A week later when he gets home from school there’s a package waiting for him on his bed. Inside is every A Nightmare on Elm Street franchise subsequent movie on VHS. There’s also a note glued to the box with a crooked red bow.

Souvenir :)

Apparently, you do need a reason to want to kill your brother.

A sound reason. Something like he dunked my head underwater while our parents went on a two-day, one-night trip to Hokkaido or he chewed my dog, raw meat and everything.

Soccer is not enough. Deceit is not enough. Abandonment is not enough. Choosing everyone else, everything else, over your little brother is not enough. VHS tapes of your favorite movies in a language you don’t speak aren’t enough.

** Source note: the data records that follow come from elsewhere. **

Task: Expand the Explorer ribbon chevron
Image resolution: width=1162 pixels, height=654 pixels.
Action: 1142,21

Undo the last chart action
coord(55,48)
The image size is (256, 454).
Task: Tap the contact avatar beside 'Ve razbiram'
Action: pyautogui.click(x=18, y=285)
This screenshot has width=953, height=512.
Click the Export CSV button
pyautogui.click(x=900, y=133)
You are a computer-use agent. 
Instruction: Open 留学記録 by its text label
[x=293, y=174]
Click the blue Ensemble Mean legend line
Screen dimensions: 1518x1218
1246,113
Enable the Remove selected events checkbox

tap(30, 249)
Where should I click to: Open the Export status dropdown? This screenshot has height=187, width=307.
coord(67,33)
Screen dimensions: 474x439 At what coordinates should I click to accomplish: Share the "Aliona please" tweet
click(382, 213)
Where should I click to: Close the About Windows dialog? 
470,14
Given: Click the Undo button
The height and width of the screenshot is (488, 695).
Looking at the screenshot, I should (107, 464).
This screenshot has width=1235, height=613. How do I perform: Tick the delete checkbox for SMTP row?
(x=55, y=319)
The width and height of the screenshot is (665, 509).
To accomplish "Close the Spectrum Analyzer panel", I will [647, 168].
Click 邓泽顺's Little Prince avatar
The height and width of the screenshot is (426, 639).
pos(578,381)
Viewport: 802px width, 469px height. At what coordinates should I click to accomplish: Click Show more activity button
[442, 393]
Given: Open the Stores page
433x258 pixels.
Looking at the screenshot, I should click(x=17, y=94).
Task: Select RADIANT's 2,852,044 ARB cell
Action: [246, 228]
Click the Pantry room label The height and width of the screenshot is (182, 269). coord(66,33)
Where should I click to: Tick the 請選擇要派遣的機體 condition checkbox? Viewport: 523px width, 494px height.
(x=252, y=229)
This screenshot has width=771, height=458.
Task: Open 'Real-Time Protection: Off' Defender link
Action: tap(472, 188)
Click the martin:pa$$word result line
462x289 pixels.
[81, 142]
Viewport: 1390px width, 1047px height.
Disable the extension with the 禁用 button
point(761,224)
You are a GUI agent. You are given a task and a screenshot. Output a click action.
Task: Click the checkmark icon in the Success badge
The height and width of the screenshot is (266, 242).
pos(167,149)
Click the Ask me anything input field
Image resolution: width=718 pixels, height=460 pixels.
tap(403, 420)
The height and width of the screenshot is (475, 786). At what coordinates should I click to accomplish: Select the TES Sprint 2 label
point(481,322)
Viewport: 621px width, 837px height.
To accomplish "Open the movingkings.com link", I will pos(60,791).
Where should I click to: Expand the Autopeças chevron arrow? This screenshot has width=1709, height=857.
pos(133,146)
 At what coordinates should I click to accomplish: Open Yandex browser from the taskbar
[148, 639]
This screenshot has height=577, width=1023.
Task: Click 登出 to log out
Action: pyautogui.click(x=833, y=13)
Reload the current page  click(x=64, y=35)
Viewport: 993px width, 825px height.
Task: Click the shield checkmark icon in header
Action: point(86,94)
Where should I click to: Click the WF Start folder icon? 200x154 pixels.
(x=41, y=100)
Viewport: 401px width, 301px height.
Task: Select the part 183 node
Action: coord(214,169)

So Rin decides he’s not going to wait for a reason anymore, he’s just gotta stick through it. He trims his own hair just so it doesn’t stick to his nape in the heat, and he throws all of Sae’s trophies in a box, shoving it deep into the closet along with Sae’s old toys and clothes. He asks his mom to buy him a koi fish and is rejected but is glad he asked. He avoids looking too much in the mirror nowadays.

There’s something suicidal about the process. Rin is his parents first, his brother later, and himself last—but he does stick through it.

And when he asks the obachan for a popsicle and gets a win he shoves it in his pockets, promises to keep it, and then forget about it.